Denuncia a Bitonci per violazione della privacy

Hanno fatto molto bene gli interessati a denunciare Bitonci ed il suo assessore per violazione della privacy e istigazione al razzismo. Si sono fatti fotografare ed hanno indicato l’indirizzo dell’appartamento dove sono stati ospitati alcuni profughi. Diffondendo l’idea che anche nell’uso dei propri privati beni, effettuato secondo le leggi e le norme, bisognerebbe chiedere il permesso al sindaco. Una impotenza vigliacca di chi non sa minimamente gestire problemi complessi (…).
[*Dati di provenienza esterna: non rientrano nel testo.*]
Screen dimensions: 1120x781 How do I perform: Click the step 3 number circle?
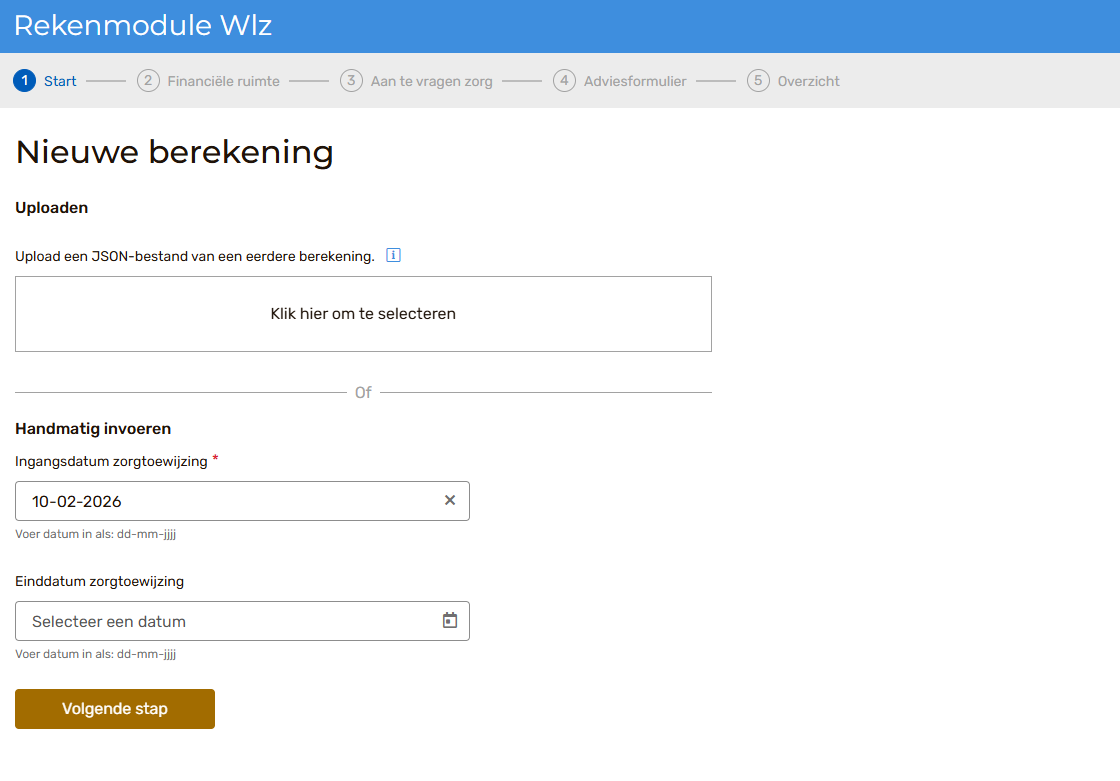point(351,81)
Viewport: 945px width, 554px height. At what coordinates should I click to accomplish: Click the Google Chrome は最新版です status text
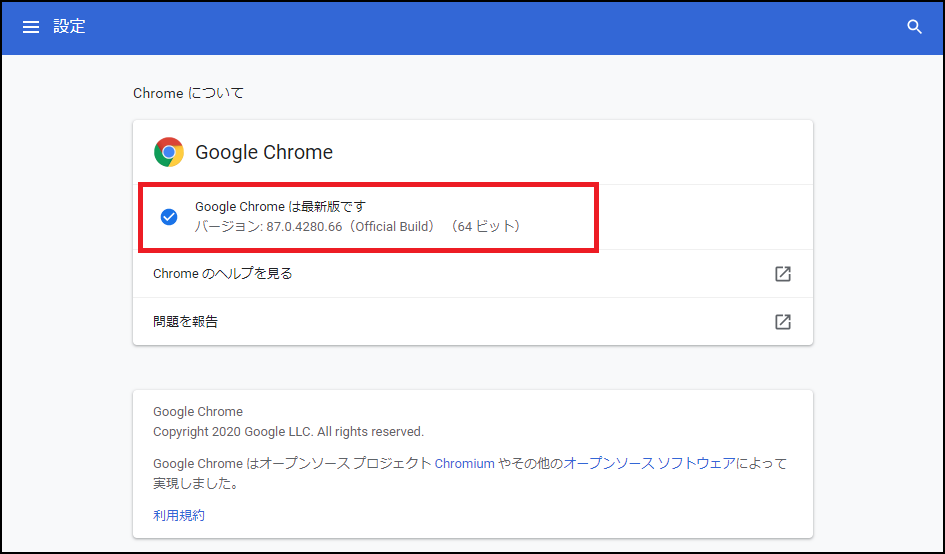[x=280, y=207]
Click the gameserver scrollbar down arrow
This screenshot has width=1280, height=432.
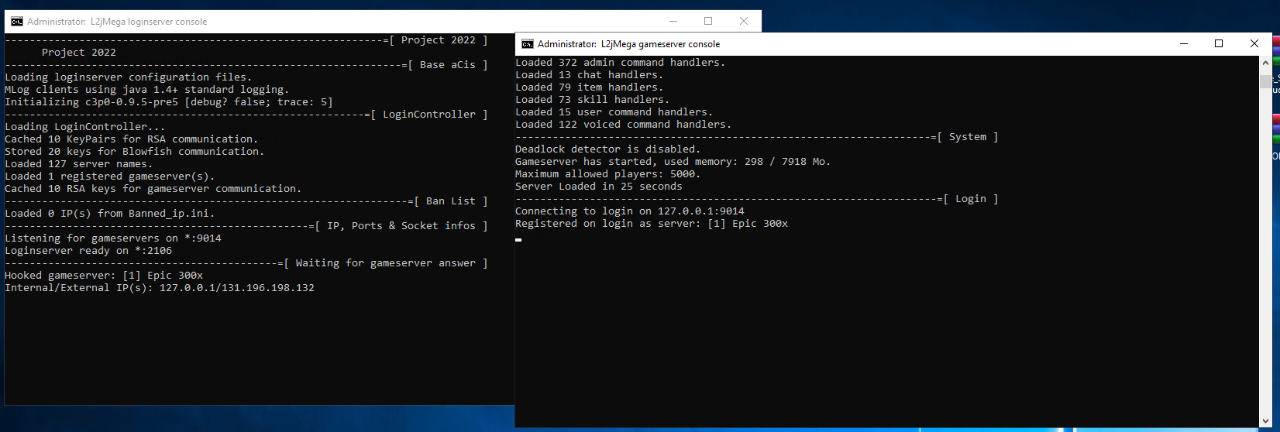click(1265, 420)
Si limita ad eccitare l’odio degli spaventati. Che ci sono: “che staga a casa sua”, “che se nega”. Una parte di popolo pronta a scambiare ogni profugo (dal latino pro fugere, scappare avanti: scappare dalla guerra, dalla fame, dalle malattie, dalle persecuzioni religiose e razziali) o per i tagliagole islamici, o per delinquenti o per giovani che vengono in Europa per passare le vacanze e farsi mantenere. Chiudendo occhi e orecchi rispetto alle notizie che ci sono delle odissee di queste persone.

Ed allora: perché risolvere i problemi se possiamo godere di una bella rendita elettorale con qualche goliardata e qualche recita pubblica?

Alla fine ci si abitua a tutto, ma pensiamo un po’ di più a cosa assomiglia questo gesto vigliacco. Non appunto alla goliardata ma a gesti che nella storia hanno portato a tragedie immani. Non voglio paragonare qualche furbizia elettorale a tragedie indicibili ma bisogna capire che la radice culturale è la stessa (…).